Финансовые услуги, предоставлявшиеся московским князем Иваном Калитой ордынскому хану, позволили ему не только накопить изрядное состояние, но фактически скупить земли более бедных правителей. Понятно, что в глазах историков Иван Калита предстает коллаборационистом и фактически предателем, тем более что его донос погубил князя Александра Тверского, пытавшегося поднять народ на борьбу с татарами». Впрочем, московские князья, усилившись, уже не желали делить власть с кем бы то ни было, и если раньше они подавляли выступления против татар, то теперь сами возглавили подобные выступления. Московский князь Дмитрий бросил открытый вызов Орде, а когда хан Мамай повел на Москву огромное войско (в 1380 году), русские войска под командованием Дмитрия разгромили татар в верхнем течении Дона. Воспрянувшие духом русские увидели в этом князе своего спасителя, они сплотились вокруг Дмитрия в едином патриотическом порыве, но, увы, через два года он фактически предал их: когда войско нового ордынского хана Тохтамыша подступил к Москве, князь Дмитрий бежал из города, оставив его жителей на растерзание татарам. Москва была сожжена, ее население уничтожено, а «образумившийся» Дмитрий изъявил свою покорность Орде и признал все прежние условия вассальной зависимости.
Окончательное освобождение от ига пришло лишь через сто лет: Орда к этому времени распалась, а Московское государство, напротив, усилилось; тогда Иван III, правнук Дмитрия, провозгласил себя «царем» (официально этот титул принял его внук Иван IV Грозный) и «государем всей Руси». В короткий срок он сделался правителем громадного государства, превосходившего по размерам Францию. Но власть в России сильно отличалась от европейской – русская власть переняла самые худшие черты азиатской деспотии.
Разумеется, чудовищу российской государственности, этому Левиафану, терзающему Россию, были необходимы сакральные мотивы, оправдывающие его существование. «Чужие» и «хищники», со всех сторон окружающие страну и желающие ее гибели, являлись необходимым, но недостаточным условием. И тогда рождается мессианская идея об особом предназначении России в мире – не случайно рождение этой идеи совпало с рождением российского государства в деспотическом азиатском виде.

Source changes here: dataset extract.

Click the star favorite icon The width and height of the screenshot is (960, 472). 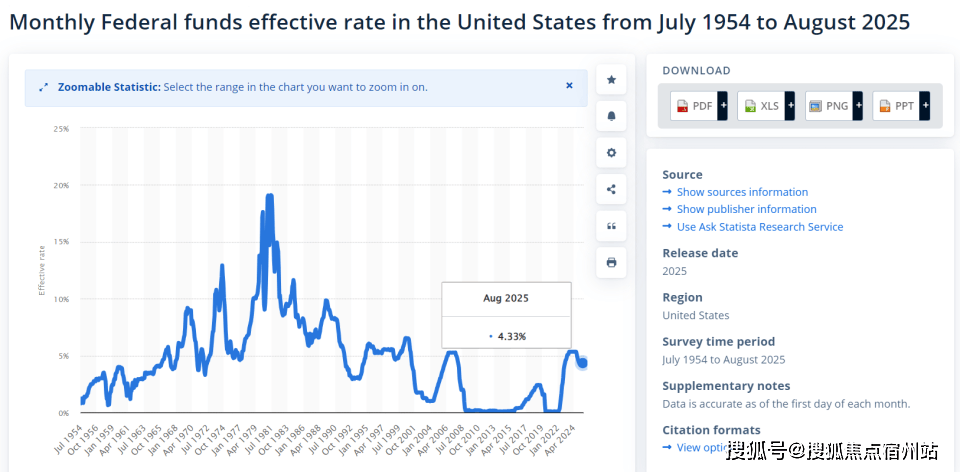point(611,79)
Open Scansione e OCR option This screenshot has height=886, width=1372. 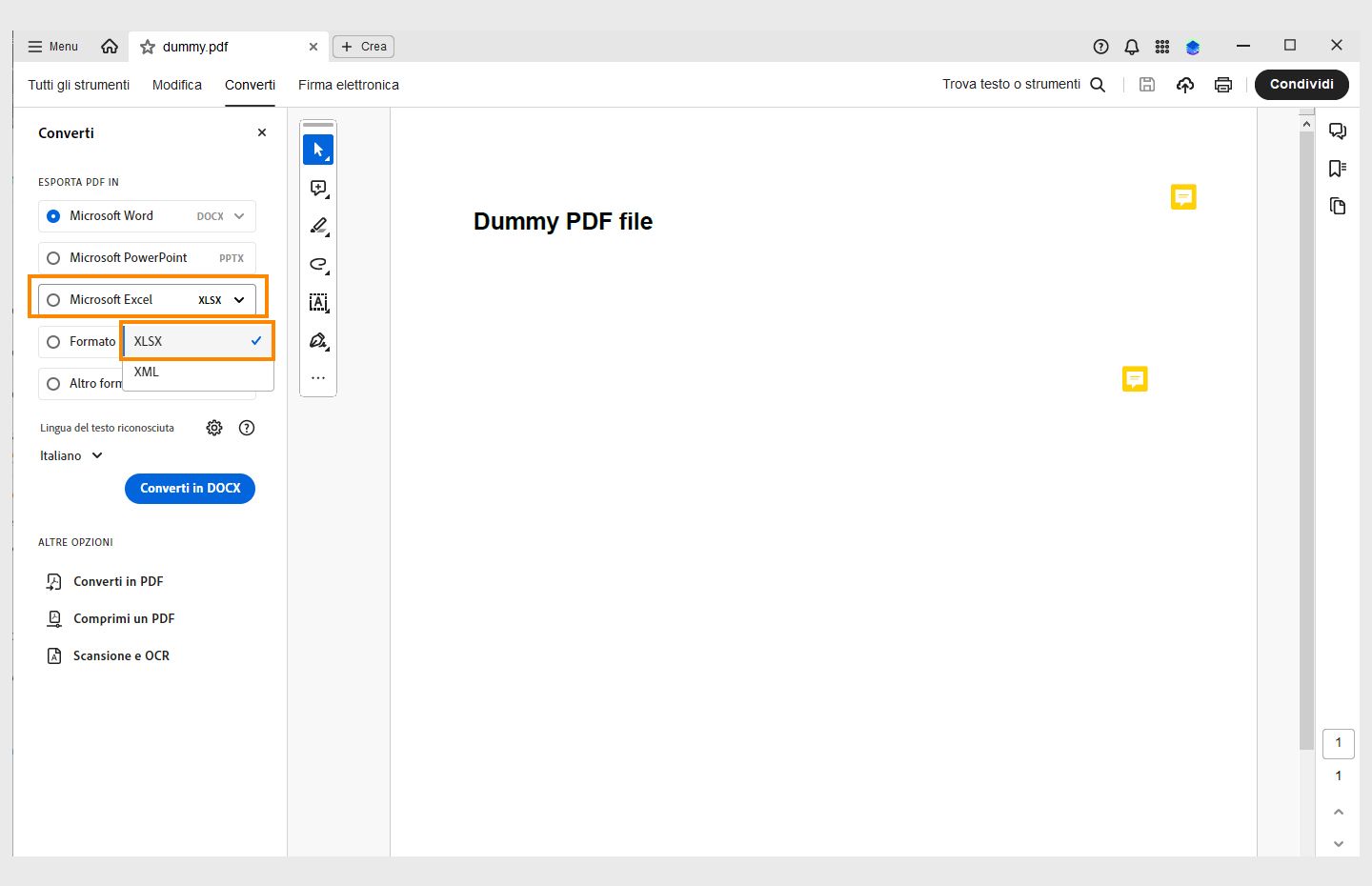(x=122, y=655)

В XV веке монах Филофей из города Пскова создает теорию «Москва – Третий Рим», надолго ставшую идеологической базой государства в России. Вот как об этом писал Арнольд Тойнби («Война и цивилизация»):
«…Финалы универсальных государств свидетельствуют, что эти учреждения одержимы почти демоническим желанием жить, и если мы попробуем посмотреть на них не глазами сторонних наблюдателей, а как бы изнутри, глазами их собственных граждан, то обнаружим, что и сами граждане искренне желают, чтобы установленный миропорядок был вечным. Кроме того, они верят, что бессмертие институтов государства гарантировано… Тому, кто удален от объекта наблюдения Временем или Пространством, чужое универсальное государство всегда представляется нетворческим и эфемерным. Но почему‑то всегда получается так, что сами жители универсального государства неизбежно воспринимают свою страну не как пещеру в мрачной пустыне, а как землю обетованную, как цель исторического прогресса!

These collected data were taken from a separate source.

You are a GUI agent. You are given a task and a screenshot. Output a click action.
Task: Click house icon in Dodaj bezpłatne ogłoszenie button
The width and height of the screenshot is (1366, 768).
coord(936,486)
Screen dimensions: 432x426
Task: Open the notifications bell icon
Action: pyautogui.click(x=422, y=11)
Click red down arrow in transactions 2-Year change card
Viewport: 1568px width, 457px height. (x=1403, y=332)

Это непонимание столь удивительно, что могло бы быть поставлено под сомнение, если бы не огромное количество свидетельств в пользу того, что, несмотря на всю свою парадоксальность, оно действительно существует, и очень многие становятся жертвами этой странной галлюцинации.
В качестве примера приведем универсальное государство в России во время правления Ивана III. Когда прозрачная тень возрожденной Римской империи – призрак призрака эллинского универсального государства – была, наконец, ликвидирована оттоманским завоеванием Константинополя в 1453 г., русская боковая ветвь православия в это время прилагала усилия, чтобы создать свое собственное универсальное государство. Установление русского универсального государства приходится на период с 1471 по 1479 г., когда Московский Великий князь Иван III (1462–1505) присоединил к Московскому княжеству Новгородскую республику.
Быстрая смена событий в основной области православия и его русской боковой ветви, драматический контраст между падением Константинополя и триумфом Москвы произвели глубокое впечатление на воображение русских. Современный исследователь Н. Зернов пишет: «Расширение нации, рост империи – это обычный внешний признак внутреннего убеждения народа, что ему дана особая миссия, которую он должен выполнить. Неожиданное превращение маленького Московского княжества в самое большое государство в мире невольно привело его народ к мысли, что он наделен миссией спасти восточное христианство». Следует сказать, что и другие православные князья до Ивана III жаждали получить знаки отличия Восточной Римской империи. Они не раз обращали свои жадные взоры в сторону Константинополя, но их постоянно постигали неудачи в их нетерпеливых и дерзких попытках.
Исторически сложилось так, что московиты получили некоторое преимущество. В 1472 г. Великий князь Иван III женился на Софье Палеолог, племяннице последнего константинопольского императора Константина, и принял герб – двуглавого восточно‑римского орла. В 1480 г. он сверг власть татарского хана и стал единолично править объединенными русскими землями. Его последователь Иван IV Грозный (1533–1584) короновал себя в 1547 г. и стал первым русским царем. В 1551 г. Собор русской православной церкви утвердил преимущества русской версии православия над другими. Во время правления царя Федора (1584–1589) митрополит Московский получил в 1589 г. титул Патриарха Всея Руси.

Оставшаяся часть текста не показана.